LA PLATA, Md. (Jan. 13, 2008)—Superintendent James E. Richmond presented a $304.6 million budget to the Board of Education on Tuesday, saying the main focus is student achievement, keeping successful academic programs in place and keeping direct cuts to the classroom to a minimum.
The budget reflects a $5.1 million increase, or 1.7 percent, more than this year. Richmond said state funding is expected to increase only $70,900 and the county request is estimated at $5.4 million, or 3.7 percent. The county and state totals are preliminary estimates, and Richmond said he knows "we are facing the most austere and difficult times in well over a decade."
Richmond said the fiscal year 2010 budget is tight, and only includes increases for mandatory costs. "Since state funding has essentially evaporated in 2010, we will rely to a greater degree on funding from the Charles County Commissioners to prevent deep cuts from being made to the education budget," Richmond said. Negotiated items, such as employee wage increases, are on hold until the school system receives better funding estimates. Mandatory costs include health insurance increases, transportation contract increases including bus replacements and additional buses, and utility and service contract increases.

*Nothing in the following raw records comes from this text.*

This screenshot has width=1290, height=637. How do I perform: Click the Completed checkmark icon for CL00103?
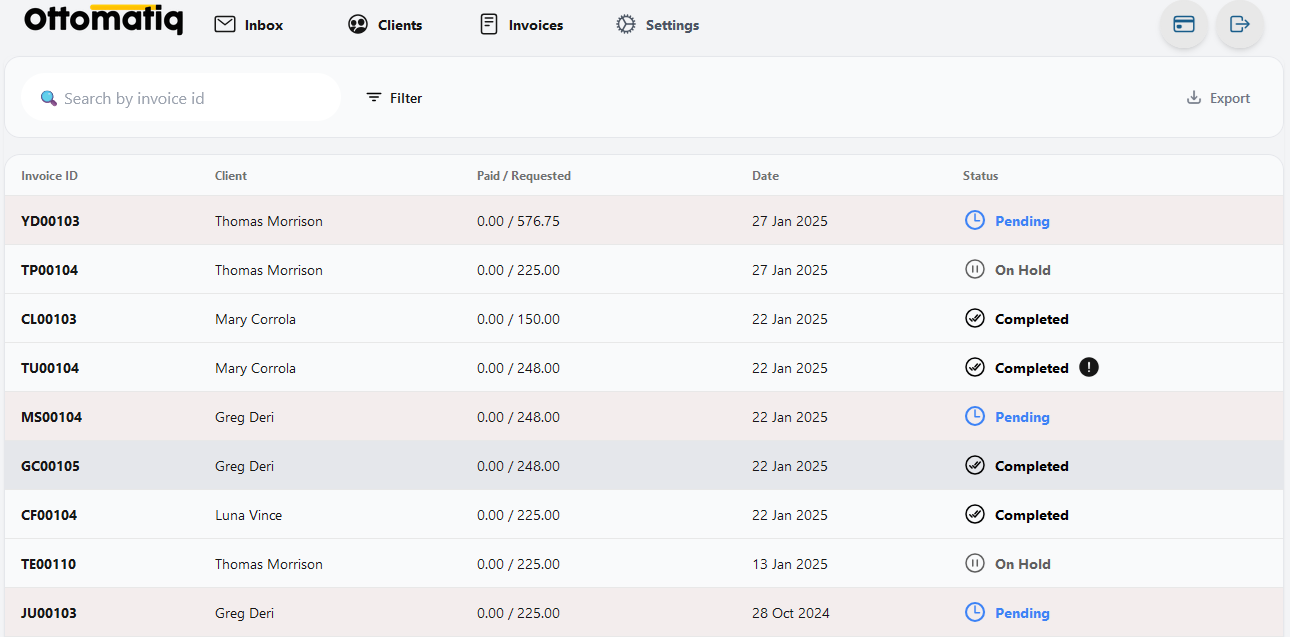(975, 319)
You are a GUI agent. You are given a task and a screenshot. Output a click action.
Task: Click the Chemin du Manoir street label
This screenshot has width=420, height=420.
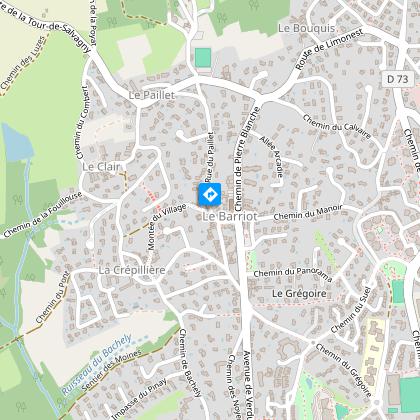click(x=308, y=213)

"We have endured several rounds of budget cuts already and expect more to be imposed in the coming weeks
We have taken a number of steps to create savings by holding positions open, deferring purchases of technology and other equipment, and cutting back discretionary spending as it relates to food, travel and staff development. These actions have been taken to cushion the impacts of past and anticipated future cuts," Richmond said.
Paul Balides, assistant superintendent of budget and finance, cautioned the Board that the funding estimates are not final and are based on data from the Maryland State Department of Education, which may likely be reduced. Balides added that there are caveats with respect to the school system's estimates, including a $3.5 million decrease if the geographic cost of education index (GCEI) is cut, additional reductions due to an accounting error by the state, and transferring state retirement costs back to the county.

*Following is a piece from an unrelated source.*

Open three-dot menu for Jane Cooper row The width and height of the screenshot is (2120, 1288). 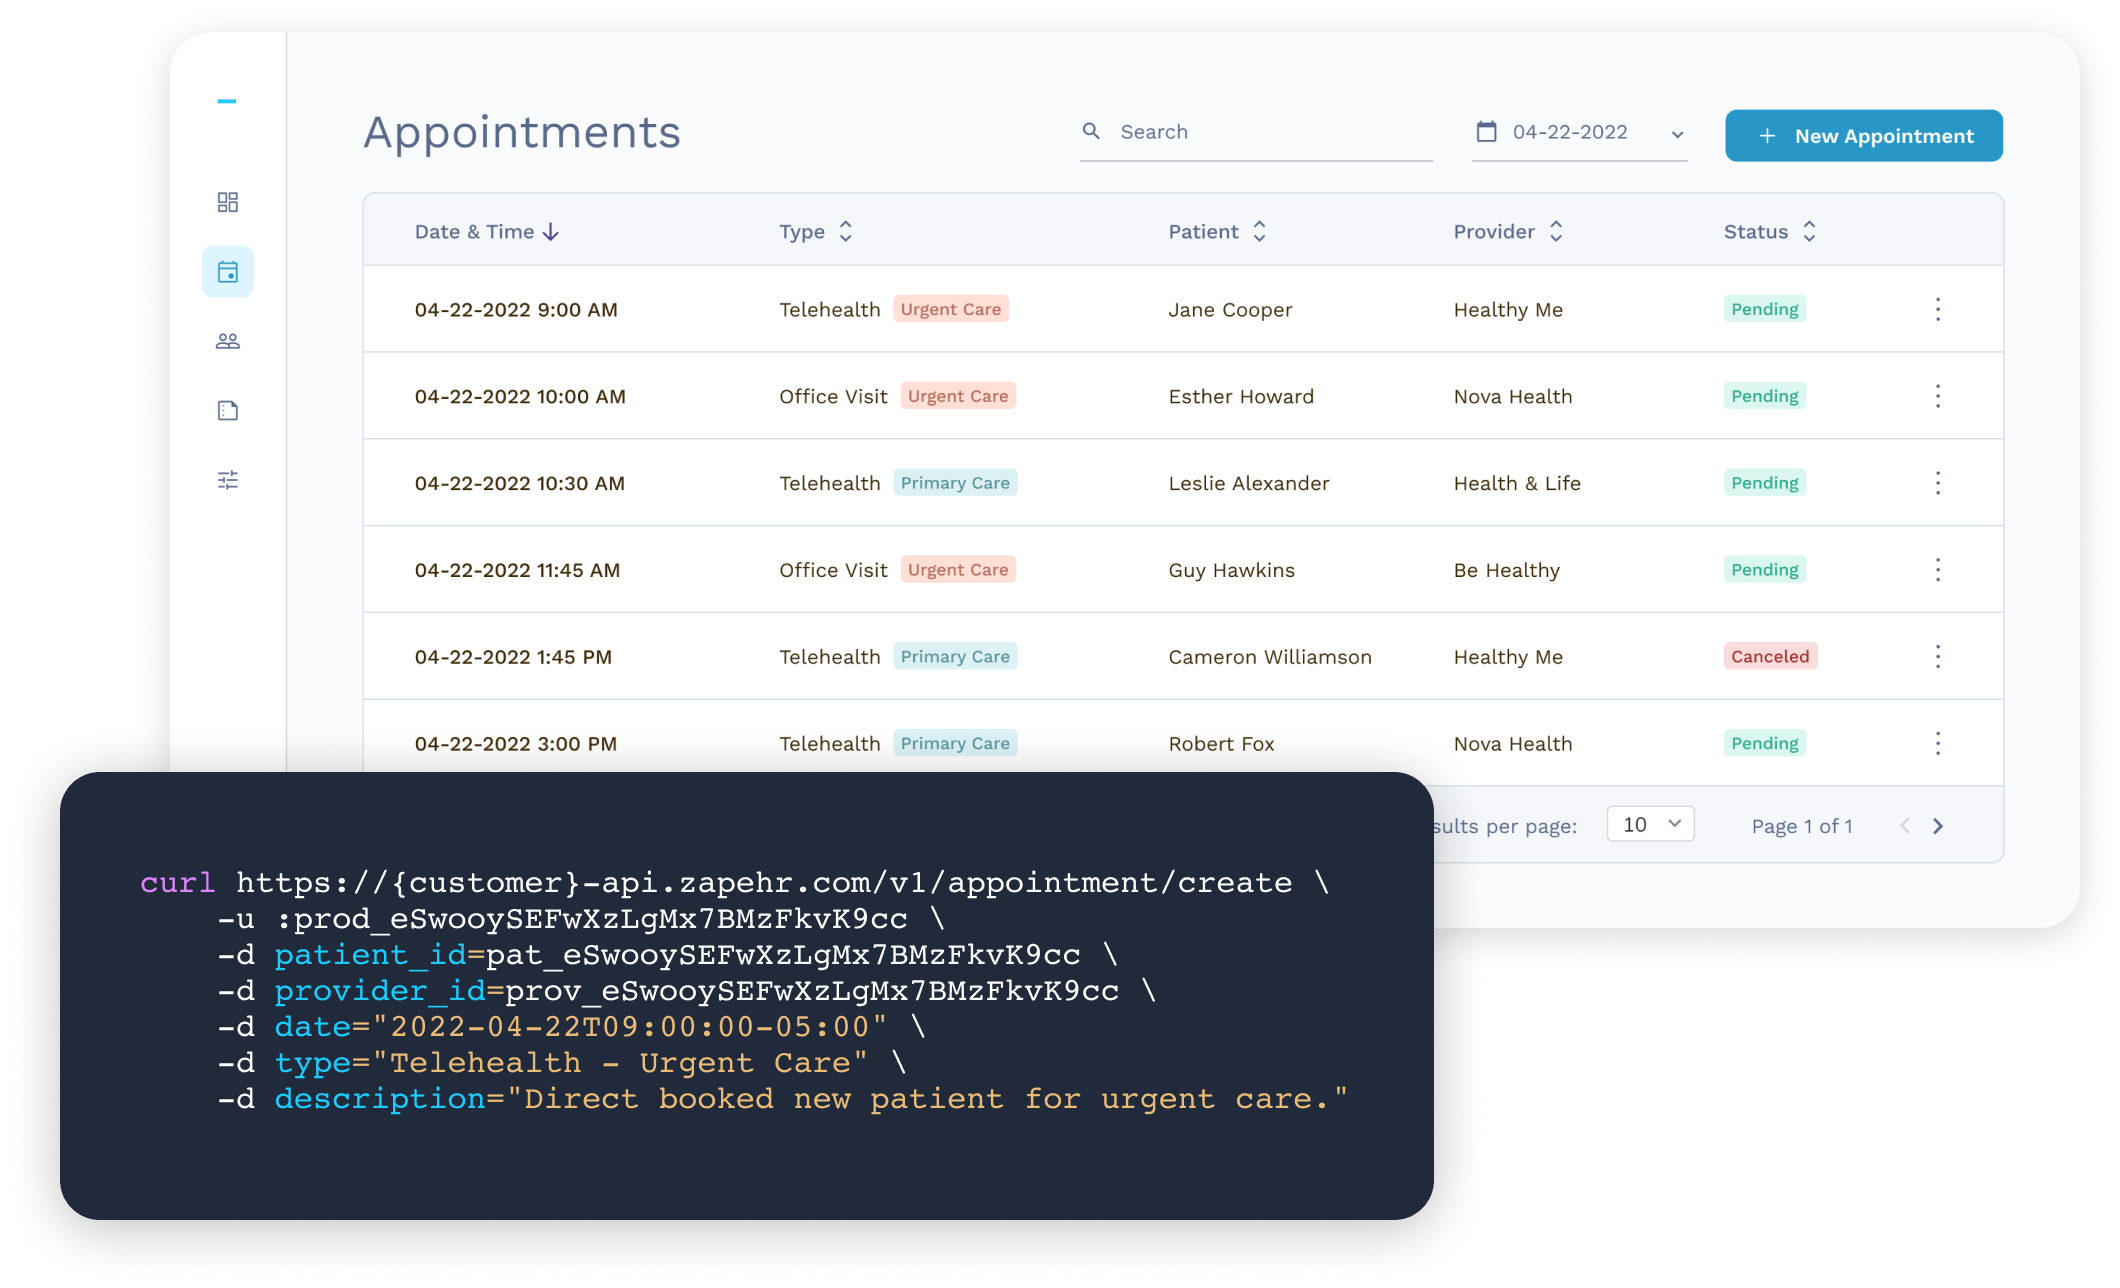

County revenues, Balides said, are not confirmed. The budget includes the base budget provided by the county this school year plus an incremental increase above the maintenance of effort level. "It is unlikely that we will know the level of county funding until late spring," Balides said.
The largest cost increase is expected in health insurance. The budgeted $3.7 million increase is based on estimates from CareFirst. Last year, the school system raised prescription co-payments and made other changes to curtail health insurance cost increases. Health care is a negotiated benefit with the unions and any changes must be made by mutual agreement.
Of particular concern, Richmond said, are the issues and proposals that may be considered in Annapolis during this legislative session. Possible actions include:
-- reducing or eliminating GCEI funding;
-- requiring local jurisdictions to fund part or all of teacher retirement costs;
-- imposing additional unfunded mandates;
-- waiving maintenance of effort requirements; and
-- not fully addressing the impact of the state accounting error, which may negatively impact all but Montgomery County next year.
Richmond reiterated his focus on student achievement and said, "We have made great progress over the years and I do not want to see our efforts stalled or reversed. I am confident that our staff will continue to be our greatest resource, and we will make our final recommendations in the best interest of both staff and students," Richmond said.